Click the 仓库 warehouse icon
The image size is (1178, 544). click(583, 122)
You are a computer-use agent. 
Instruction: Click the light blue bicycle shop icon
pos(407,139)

Exercise prompt:
Please rewrite the data above, swapping "icon" for "button" and leaving everything else as it is.

The answer:
Click the 仓库 warehouse button
The image size is (1178, 544). click(583, 122)
You are a computer-use agent. 
Instruction: Click the light blue bicycle shop button
pos(407,139)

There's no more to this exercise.